Nanostructure diffraction gratings for integrated spectroscopy and sensing

摘要

The present disclosure pertains to metal or dielectric nanostructures of the subwavelength scale within the grating lines of optical diffraction gratings. The nanostructures have surface plasmon resonances or non-plasmon optical resonances. A linear photodetector array is used to capture the resonance spectra from one of the diffraction orders. The combined nanostructure super-grating and photodetector array eliminates the use of external optical spectrometers for measuring surface plasmon or optical resonance frequency shift caused by the presence of chemical and biological agents. The nanostructure super-gratings can be used for building integrated surface enhanced Raman scattering (SERS) spectrometers. The nanostructures within the diffraction grating lines enhance Raman scattering signal light while the diffraction grating pattern of the nanostructures diffracts Raman scattering light to different directions of propagation according to their wavelengths.
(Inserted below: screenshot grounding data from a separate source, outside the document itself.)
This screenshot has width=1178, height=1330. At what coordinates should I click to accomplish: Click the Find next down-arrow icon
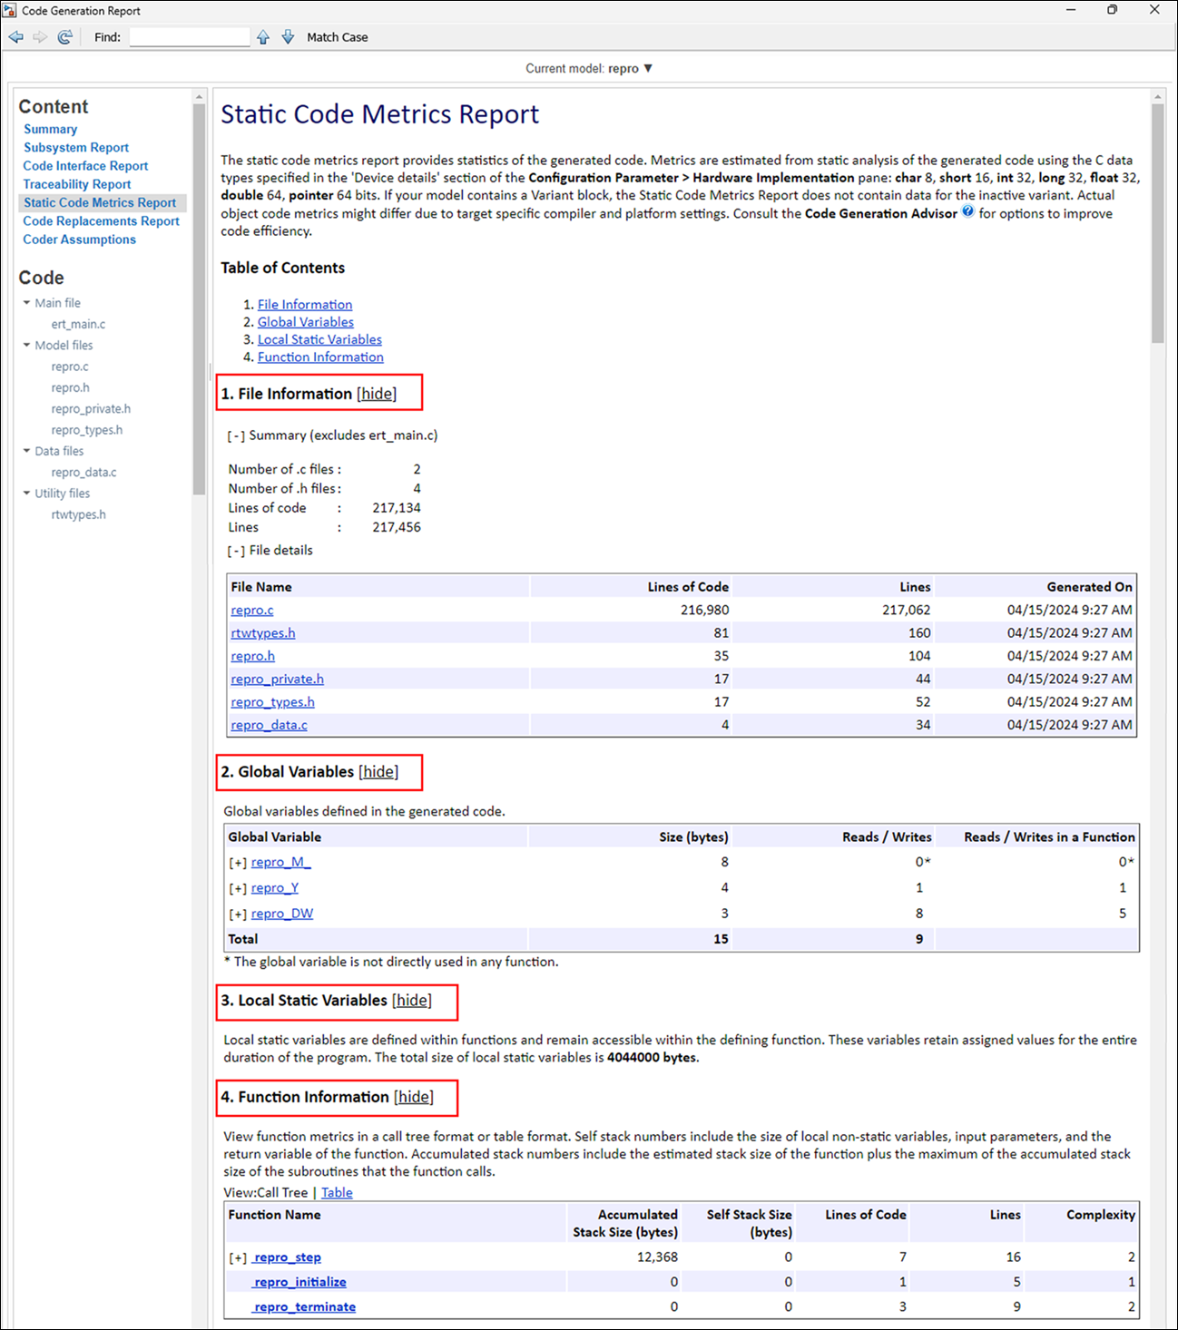click(288, 37)
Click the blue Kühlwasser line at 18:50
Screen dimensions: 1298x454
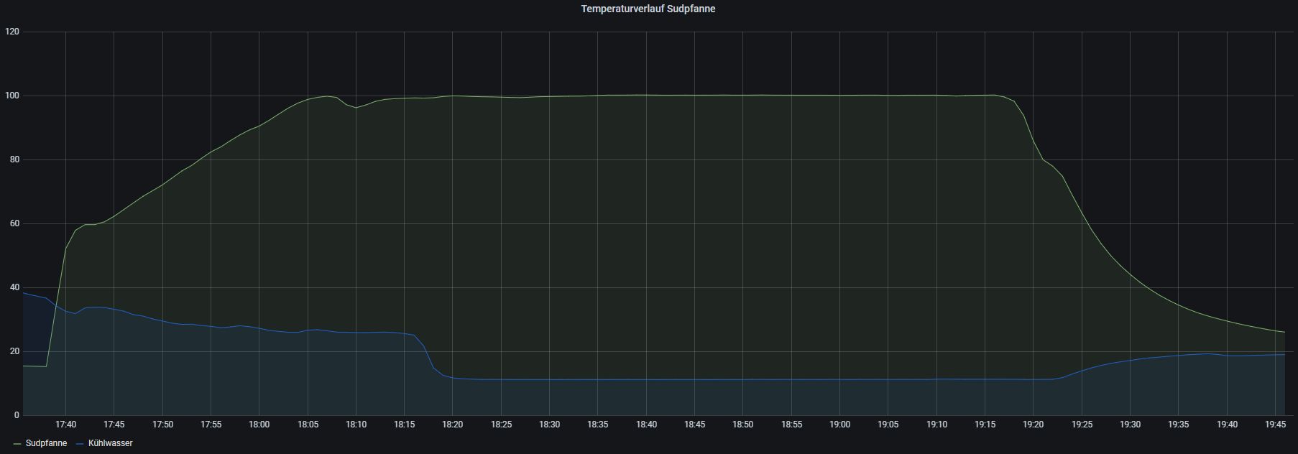tap(742, 379)
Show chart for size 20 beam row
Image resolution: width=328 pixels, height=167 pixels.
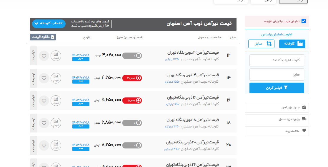56,145
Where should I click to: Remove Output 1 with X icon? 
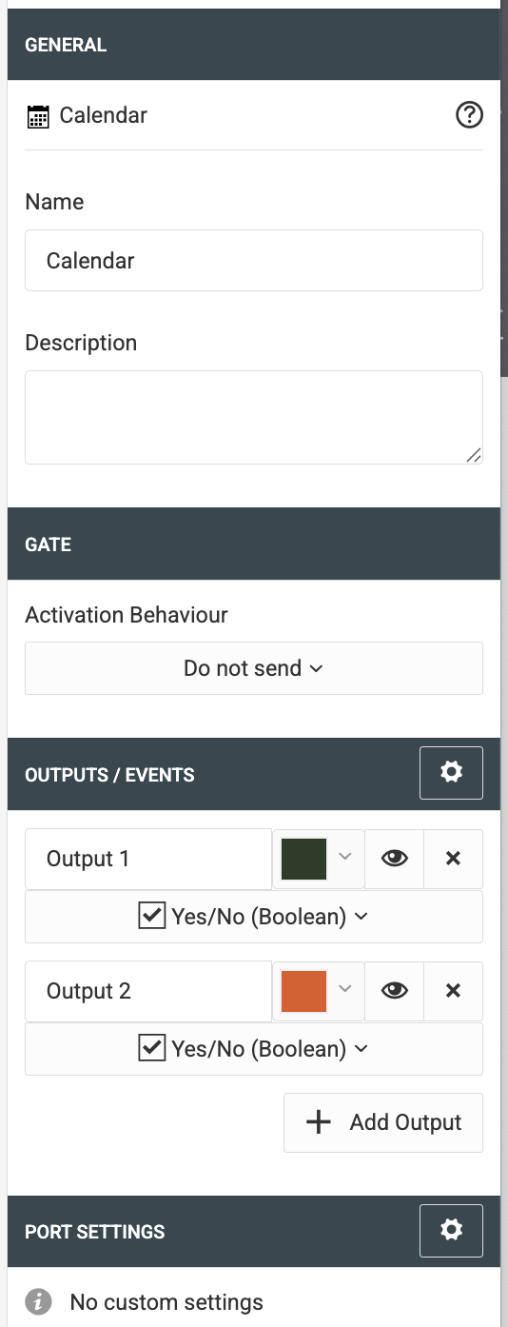453,859
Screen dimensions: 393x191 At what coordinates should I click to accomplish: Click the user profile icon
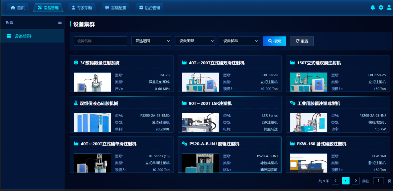point(389,7)
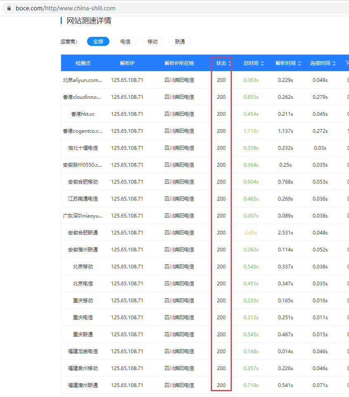This screenshot has height=397, width=349.
Task: Filter results by 联通 carrier
Action: click(180, 41)
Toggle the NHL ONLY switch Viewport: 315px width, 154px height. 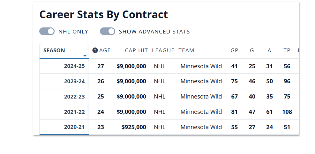pyautogui.click(x=47, y=32)
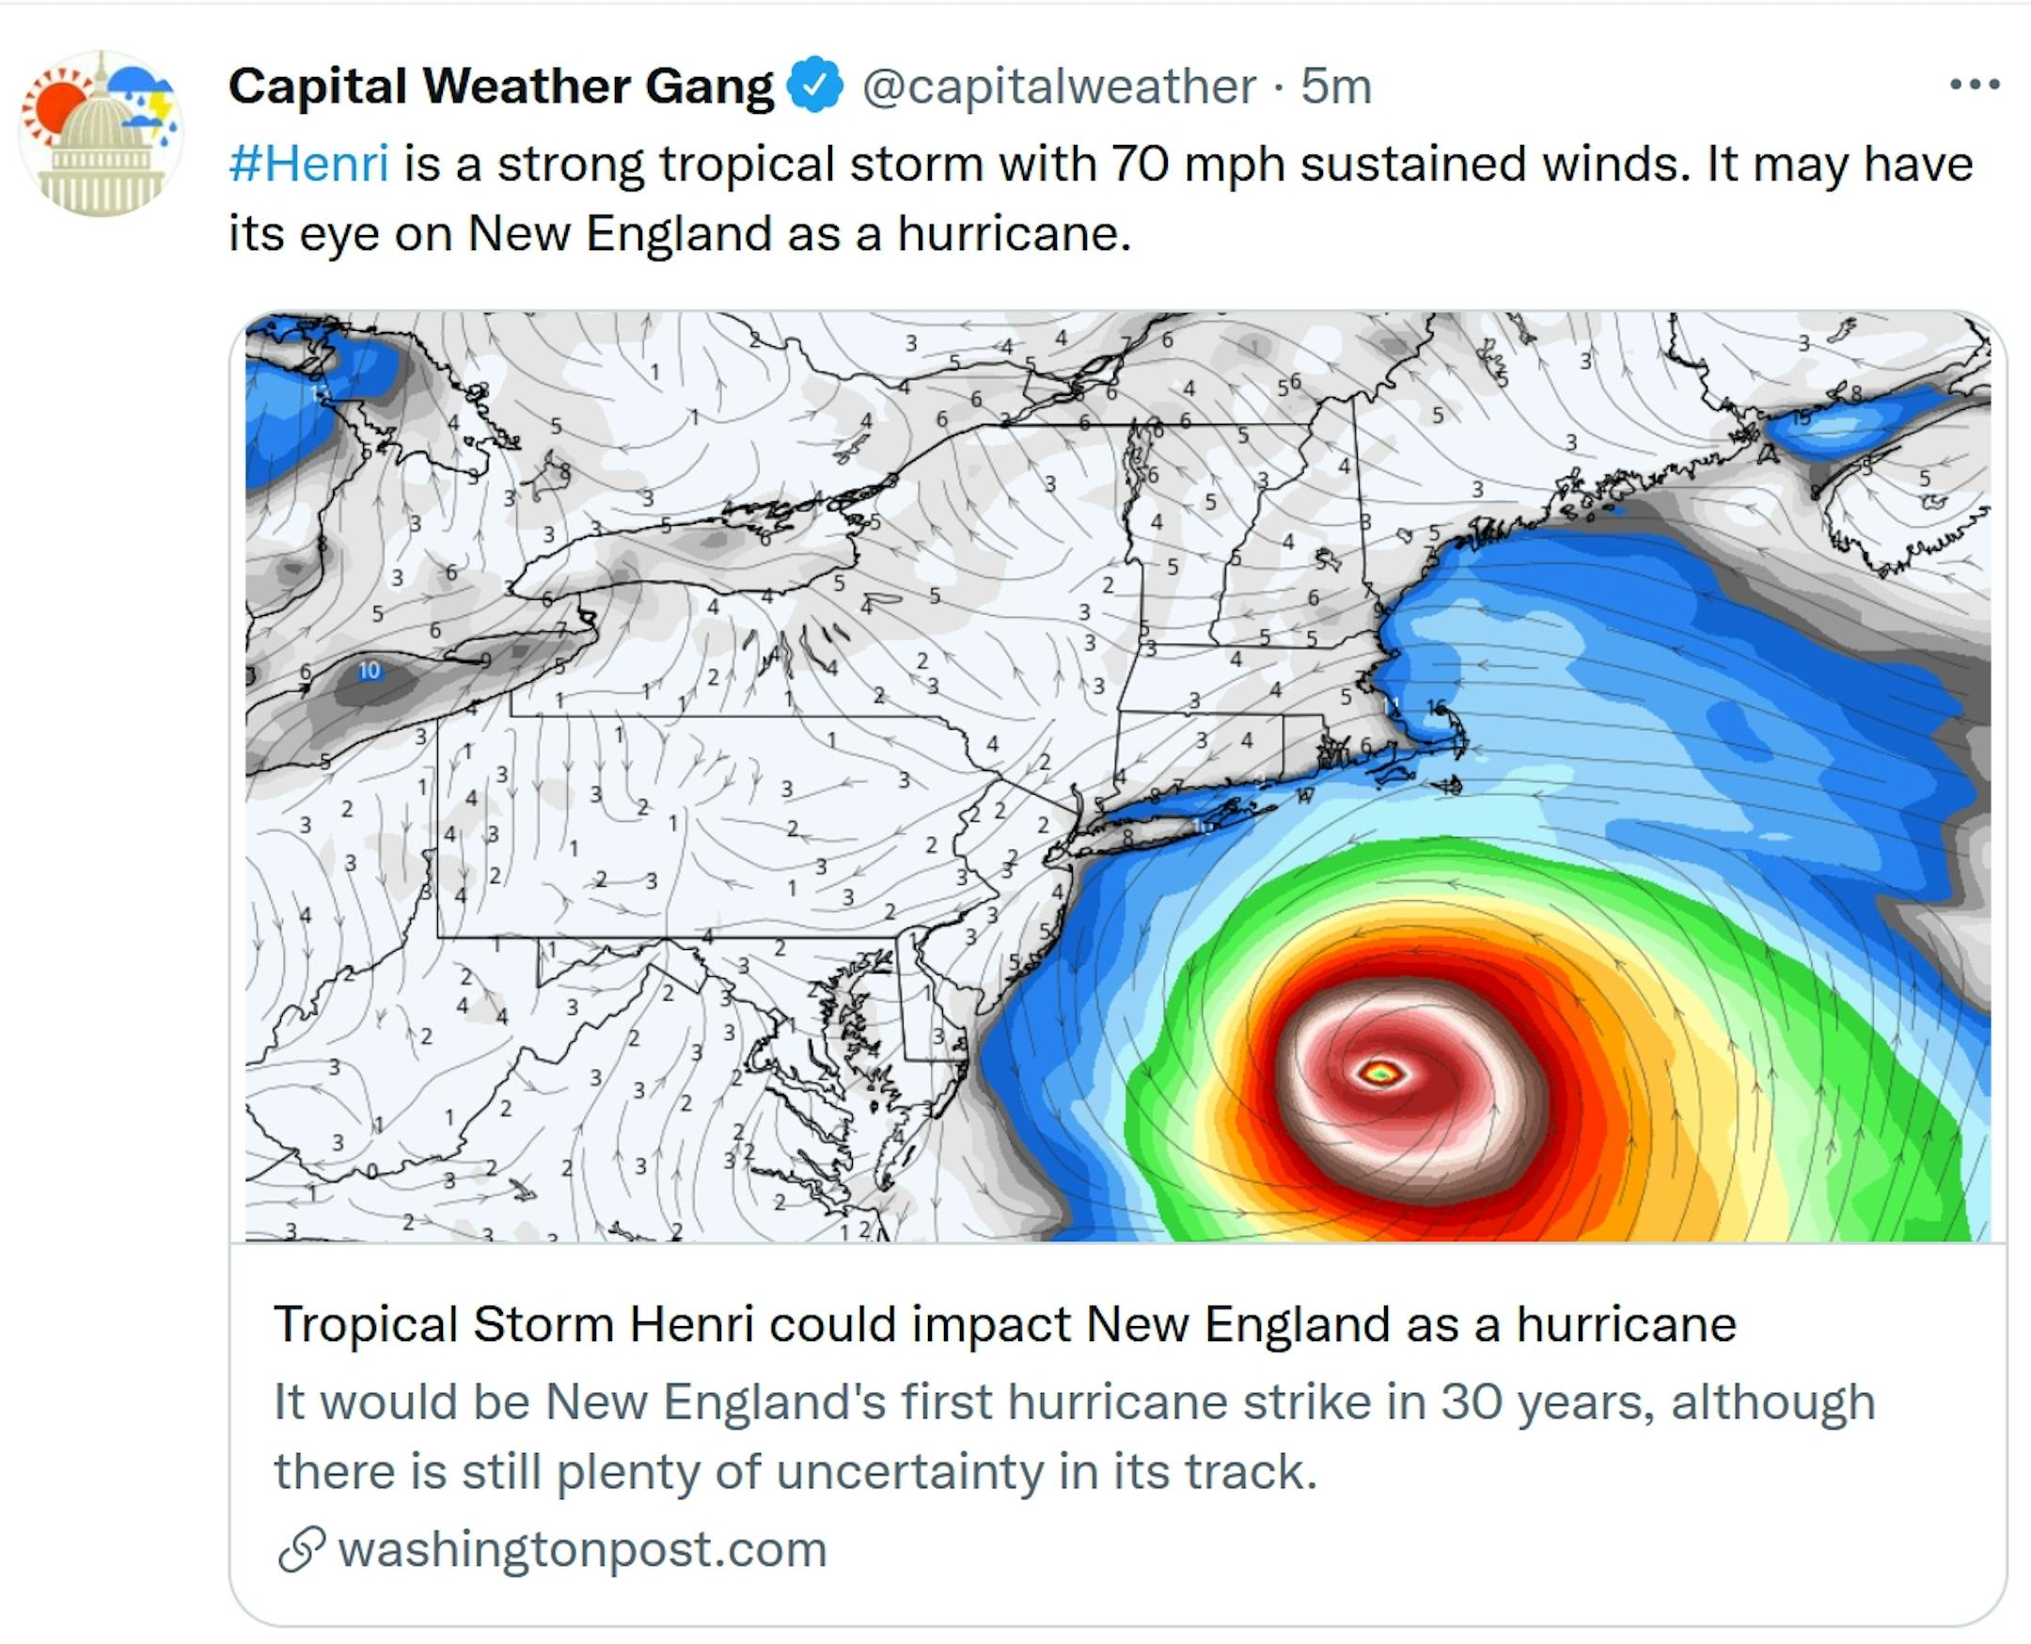
Task: Open the article headline about Tropical Storm Henri
Action: coord(1005,1324)
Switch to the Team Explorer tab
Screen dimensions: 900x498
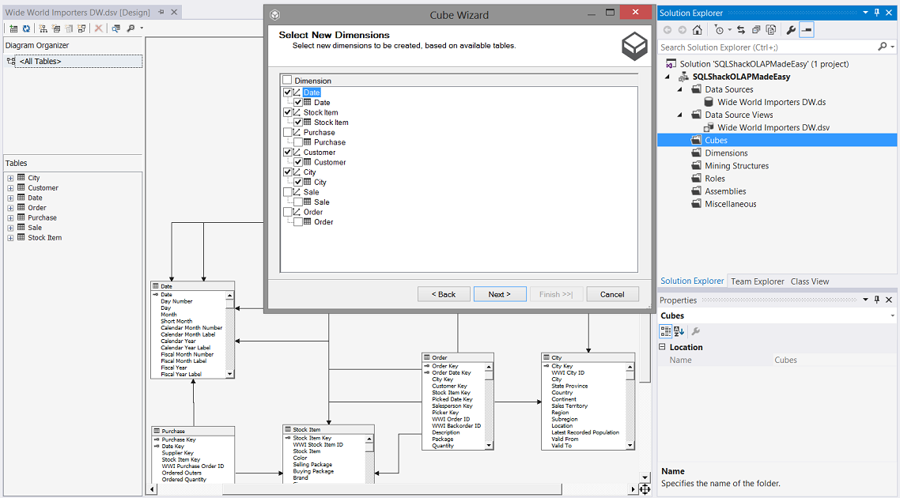point(757,281)
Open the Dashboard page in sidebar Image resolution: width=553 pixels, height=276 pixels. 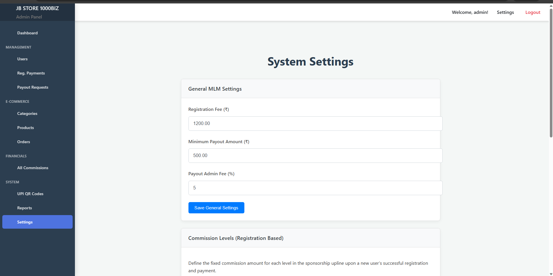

Therefore, the nanostructure super-gratings allows for the use of a photodetector array to capture the surface enhanced Raman scattering spectra.

主权项

1. A spectrometer for identifying at least one substances in a sample comprising:
a nanostructure diffraction grating having a grating layer that comprises a plurality of nanostructure lines, wherein the sample is positioned on the grating layer, and wherein each of the nanostructure lines comprises at least a plurality of nanostructures extending across the respective nanostructure line in a direction along a surface of the nanostructure diffraction grating such that a width of the respective nanostructure line in the direction is greater than a width of at least one of the nanostructures in the respective nanostructure line; a light source positioned such that light from the light source is incident on the grating layer, wherein the nanostructure lines are spaced in the direction with a periodic pattern having a period which is greater than the wavelengths of the light such that the wavelengths are spatially dispersed by the diffraction grating, and wherein each of the plurality of nanostructures has a respective width less than the wavelengths of the light; and an array of photodetectors for measuring the light from the diffraction grating at the spatially dispersed wavelengths, wherein the spectrometer is configured to identify at least one substance of the sample based on a spectra measured by the array of photodetectors.